Sunday, December 2, 2018

“The One Who is Coming”

Mark 1:1-8

Mark is probably the first gospel written.  In some sense Mark defines the whole idea of a gospel narrative.  Each of the four gospels have their own special perspective on the story of Jesus.

John Mark as we know from other New Testament accounts worked with both Peter and Paul.  When Peter was brought out of jail he went to the home of John Mark’s mother.  Paul refers to him on several occasions (Acts 12:12; II Tim. 3:11).  According to the second century Christian writer, Iraneus, Mark wrote his gospel after the deaths of Peter and Paul.

This was a crucial moment in the history of the church.  The original Christian leaders mostly had died.  Nero was the emperor.  Like all the emperors he claimed the title, “Son of God.”  Christians were a despised minority.  The Roman historian Tacitus called Christianity “a most mischievous superstition.”  Christians were blamed for the devastating fire in the year 64 A.D.  For this they were persecuted brutally.

It is in this context that Mark writes his gospel.  Subsequent editors left their hand on his work.  Fearing that his ending was too stark and almost too forceful additional endings were added to his account (see the ending of Mark in our Bible).

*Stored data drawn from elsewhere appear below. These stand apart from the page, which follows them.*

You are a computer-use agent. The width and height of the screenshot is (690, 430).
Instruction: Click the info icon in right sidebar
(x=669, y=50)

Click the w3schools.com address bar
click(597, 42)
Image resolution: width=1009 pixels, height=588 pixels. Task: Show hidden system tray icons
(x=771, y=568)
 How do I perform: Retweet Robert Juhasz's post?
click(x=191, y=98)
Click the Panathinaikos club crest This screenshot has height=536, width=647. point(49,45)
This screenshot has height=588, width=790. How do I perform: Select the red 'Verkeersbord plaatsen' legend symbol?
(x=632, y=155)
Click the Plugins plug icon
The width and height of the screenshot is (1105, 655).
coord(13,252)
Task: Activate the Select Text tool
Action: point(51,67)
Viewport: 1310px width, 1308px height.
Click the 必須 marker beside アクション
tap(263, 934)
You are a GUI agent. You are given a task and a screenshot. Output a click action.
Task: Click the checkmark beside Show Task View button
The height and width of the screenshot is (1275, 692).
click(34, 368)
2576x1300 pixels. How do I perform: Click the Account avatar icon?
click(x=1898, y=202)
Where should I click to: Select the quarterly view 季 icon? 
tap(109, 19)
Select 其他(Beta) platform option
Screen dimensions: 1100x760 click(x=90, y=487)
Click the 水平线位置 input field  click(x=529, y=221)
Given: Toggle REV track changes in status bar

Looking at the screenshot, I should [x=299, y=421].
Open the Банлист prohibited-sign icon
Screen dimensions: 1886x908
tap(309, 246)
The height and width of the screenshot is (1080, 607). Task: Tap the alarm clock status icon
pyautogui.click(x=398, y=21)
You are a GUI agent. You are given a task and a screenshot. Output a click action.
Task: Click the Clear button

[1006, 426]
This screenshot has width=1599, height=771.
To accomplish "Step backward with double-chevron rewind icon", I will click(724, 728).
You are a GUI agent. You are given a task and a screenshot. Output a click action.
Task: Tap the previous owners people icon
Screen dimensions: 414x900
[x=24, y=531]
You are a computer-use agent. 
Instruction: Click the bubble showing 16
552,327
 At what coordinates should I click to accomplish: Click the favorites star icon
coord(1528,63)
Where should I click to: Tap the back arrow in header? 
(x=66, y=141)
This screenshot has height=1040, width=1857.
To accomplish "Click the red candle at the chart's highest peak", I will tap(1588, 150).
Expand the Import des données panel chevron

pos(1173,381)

Yet there is good reason for how Mark wrote his gospel.  Much of his knowledge of the life of Jesus came from his relationship with Peter.  Mark’s goal is to present the gospel positively to the people in Rome that were being told that Christians hated all humanity.  Mark’s audience knew practically nothing of the Old Testament.  They had probably never heard of Abraham or Moses.  Mark has to explain Jewish customs to them (Mark 7:3-4).

Mark is writing a truthful account.  However, as recent scholarship has noted, Mark structured his gospel around the literature that essentially all Romans knew.  He draws on the writings of Homer and Vergil, especially on The Odyssey.  His ending echoes the conclusion of Vergil’s The Aeneid.

Mark’s gospel is a declaration, but a declaration made in terms that his audience could readily understand.  His is the only gospel that states from the very opening that Jesus is “Son of God” (the Romans didn’t use the article “the” in their speaking of son of God).  Mark shows that he knew the Greek and Roman stories.  This fact gave his gospel authenticity.  Mark begins the story of John the Baptist testifying to one who is coming who is “more powerful.”

Have we heard the stories of those around us?  Can we share the truth of the gospel in ways that the people in our world, who know little about the Bible, can understand?  Mark both challenges and encourages us.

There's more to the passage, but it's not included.